Atlanta, GA, June 23, 2006--Home Depot disclosed Friday that the Securities and Exchange Commission had begun an informal inquiry into its practices for granting stock options.
The disclosure by the nation's largest home-improvement chain came a week after it said its own review had turned up five instances of options having been awarded to executives at below-market prices. In three of the five instances, the market price of company stock on the award date was higher than that on the date the exercise price was determined.

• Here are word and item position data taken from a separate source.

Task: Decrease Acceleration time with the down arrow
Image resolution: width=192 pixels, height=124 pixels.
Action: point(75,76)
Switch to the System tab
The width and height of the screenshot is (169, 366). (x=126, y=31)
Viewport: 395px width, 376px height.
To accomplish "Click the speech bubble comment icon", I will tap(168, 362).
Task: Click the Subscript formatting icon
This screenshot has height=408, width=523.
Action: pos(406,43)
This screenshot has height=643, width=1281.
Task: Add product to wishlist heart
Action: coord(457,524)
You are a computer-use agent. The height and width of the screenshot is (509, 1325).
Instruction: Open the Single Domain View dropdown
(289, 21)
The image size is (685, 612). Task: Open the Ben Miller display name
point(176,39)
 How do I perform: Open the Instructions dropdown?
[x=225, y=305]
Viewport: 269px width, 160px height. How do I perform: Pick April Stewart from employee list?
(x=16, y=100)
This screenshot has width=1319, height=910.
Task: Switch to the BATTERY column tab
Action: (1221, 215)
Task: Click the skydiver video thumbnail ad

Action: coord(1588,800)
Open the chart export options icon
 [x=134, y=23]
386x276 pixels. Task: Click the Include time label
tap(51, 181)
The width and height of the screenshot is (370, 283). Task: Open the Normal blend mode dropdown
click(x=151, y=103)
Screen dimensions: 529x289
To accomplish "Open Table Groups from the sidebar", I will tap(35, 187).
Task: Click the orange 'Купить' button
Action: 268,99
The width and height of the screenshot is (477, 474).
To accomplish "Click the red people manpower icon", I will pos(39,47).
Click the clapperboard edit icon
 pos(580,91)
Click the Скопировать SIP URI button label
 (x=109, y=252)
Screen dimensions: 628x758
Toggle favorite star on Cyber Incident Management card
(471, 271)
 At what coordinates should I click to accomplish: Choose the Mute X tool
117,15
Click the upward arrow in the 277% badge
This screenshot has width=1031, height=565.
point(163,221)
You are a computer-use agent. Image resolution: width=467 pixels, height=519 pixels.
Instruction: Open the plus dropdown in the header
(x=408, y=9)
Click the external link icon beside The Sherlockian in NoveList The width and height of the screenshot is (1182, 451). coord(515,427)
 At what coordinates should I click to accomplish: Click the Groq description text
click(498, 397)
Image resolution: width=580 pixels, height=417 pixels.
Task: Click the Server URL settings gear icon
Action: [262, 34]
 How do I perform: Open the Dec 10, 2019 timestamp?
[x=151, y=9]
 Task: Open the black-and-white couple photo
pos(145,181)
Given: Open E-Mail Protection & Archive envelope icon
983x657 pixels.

In all five, the company's board of directors approved the options grants retroactively.
Home Depot's internal review, going back to 1996, also found about $10 million in unrecorded stock option expenses.
The Atlanta-based company disclosed the SEC inquiry in a regulatory filing Friday.
Home Depot said it will cooperate fully with the SEC staff in the inquiry. "Although the company cannot predict the outcome of this matter, it does not expect that this informal inquiry will have a material adverse effect on the company's consolidated financial position or its results of operations," it said in the filing.
Home Depot is one of the biggest companies among the nearly 50 under scrutiny by the SEC or federal prosecutors in a growing investigation of stock options practices.
Most of the cases under investigation appear to have involved backdating options grants to a low point in the company's stock price--thereby fattening the spread and the payoff for executives when they sell.
While backdating of options can be legal if properly disclosed to shareholders, SEC chairman Christopher Cox said recently that companies may have broken the law if there wasn't proper disclosure or the options weren't accounted for correctly in financial statements.